In the wake of the pandemic, demand went into freefall. BioNTech’s revenue fell from €19B in 2021 to €118M in the first quarter of 2026. Meanwhile, the political ground shifted beneath the entire mRNA sector. In August 2025, HHS Secretary Robert F. Kennedy Jr. terminated 22 BARDA mRNA vaccine development investments, rejecting the platform outright. The wind-down hit companies and institutions across the sector: contract terminations for Emory University and Tiba Biotech, de-scoping of mRNA work with Luminary Labs, ModeX and Seqirus. It also rejected pre-award proposals from Pfizer, Sanofi Pasteur, CSL Seqirus, Gritstone and others. Kennedy said the data showed mRNA vaccines “fail to protect effectively against upper respiratory infections like COVID and flu.” Researchers at Johns Hopkins, Harvard and the National Academy of Medicine disagreed with those conclusions. But it was clear in 2025 that Trump 2.0, whose prior administration helped support the mRNA vaccine market through Operation Warp Speed purchase commitments, was now actively steering federal dollars away from the technology.
Against such headwinds, BioNTech moved to consolidate. In June 2025, it announced the acquisition of CureVac, a fellow German mRNA company, for $1.25B in stock. CureVac had its own pandemic arc. Its first-generation COVID-19 vaccine candidate showed just 48% efficacy in a Phase 3 trial in 2021. The company, and its partner Bayer, abandoned COVID-19 development as rivals hit the market. CureVac refocused on next-generation mRNA platforms, partnering with GSK. BioNTech called CureVac’s research and manufacturing site in Tübingen a “major prize,” per Fierce Biotech.

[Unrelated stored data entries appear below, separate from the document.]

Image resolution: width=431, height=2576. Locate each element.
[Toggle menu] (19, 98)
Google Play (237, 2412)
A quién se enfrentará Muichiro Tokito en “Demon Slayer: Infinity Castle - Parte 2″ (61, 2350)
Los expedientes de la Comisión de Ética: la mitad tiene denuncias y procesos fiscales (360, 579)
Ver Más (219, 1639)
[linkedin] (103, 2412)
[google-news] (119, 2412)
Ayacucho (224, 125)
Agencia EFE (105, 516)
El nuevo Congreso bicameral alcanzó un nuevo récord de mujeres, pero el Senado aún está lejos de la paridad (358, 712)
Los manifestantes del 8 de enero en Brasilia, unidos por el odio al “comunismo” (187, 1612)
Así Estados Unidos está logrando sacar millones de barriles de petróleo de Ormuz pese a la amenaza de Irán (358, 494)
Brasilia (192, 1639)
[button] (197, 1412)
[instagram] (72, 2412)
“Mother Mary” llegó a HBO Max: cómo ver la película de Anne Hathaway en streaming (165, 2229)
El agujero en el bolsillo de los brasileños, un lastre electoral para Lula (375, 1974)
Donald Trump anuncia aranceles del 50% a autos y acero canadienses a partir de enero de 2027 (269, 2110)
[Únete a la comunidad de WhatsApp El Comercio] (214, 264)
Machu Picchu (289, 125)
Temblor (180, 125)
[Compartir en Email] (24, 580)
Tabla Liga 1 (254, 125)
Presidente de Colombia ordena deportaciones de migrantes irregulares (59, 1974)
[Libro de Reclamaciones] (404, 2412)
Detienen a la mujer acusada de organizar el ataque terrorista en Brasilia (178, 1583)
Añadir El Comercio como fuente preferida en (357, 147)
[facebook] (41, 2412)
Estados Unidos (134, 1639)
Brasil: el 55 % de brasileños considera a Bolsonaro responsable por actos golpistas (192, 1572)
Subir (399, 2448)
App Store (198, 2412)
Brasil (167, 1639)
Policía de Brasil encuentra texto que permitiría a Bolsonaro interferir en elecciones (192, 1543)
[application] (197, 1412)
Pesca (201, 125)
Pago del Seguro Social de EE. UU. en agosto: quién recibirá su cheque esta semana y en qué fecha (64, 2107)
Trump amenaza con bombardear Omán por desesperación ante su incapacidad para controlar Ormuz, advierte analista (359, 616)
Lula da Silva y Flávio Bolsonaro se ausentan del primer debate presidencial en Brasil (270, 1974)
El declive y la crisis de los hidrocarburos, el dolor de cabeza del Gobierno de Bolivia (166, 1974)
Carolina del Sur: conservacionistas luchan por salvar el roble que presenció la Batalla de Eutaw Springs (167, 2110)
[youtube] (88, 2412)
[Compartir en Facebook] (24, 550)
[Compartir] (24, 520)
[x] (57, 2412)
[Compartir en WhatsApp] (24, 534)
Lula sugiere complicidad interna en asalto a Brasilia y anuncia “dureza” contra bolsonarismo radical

Five months after that deal closed, BioNTech announced it is shuttering the Tübingen site, along with facilities in Idar-Oberstein, Marburg and Singapore. In all, some 1,860 jobs will be shed. In addition, BioNTech is exiting in-house COVID vaccine manufacturing entirely, handing all production to Pfizer. The closures are expected to save €500M annually by 2029.
BioNTech still has €16.8B in cash and a bet-the-company oncology pivot, with 15 Phase 3 trials planned by year-end and seven late-stage data readouts expected in 2026. It expects zero oncology revenue this year. In the same earnings call that announced the layoffs, BioNTech also approved a $1B share buyback program.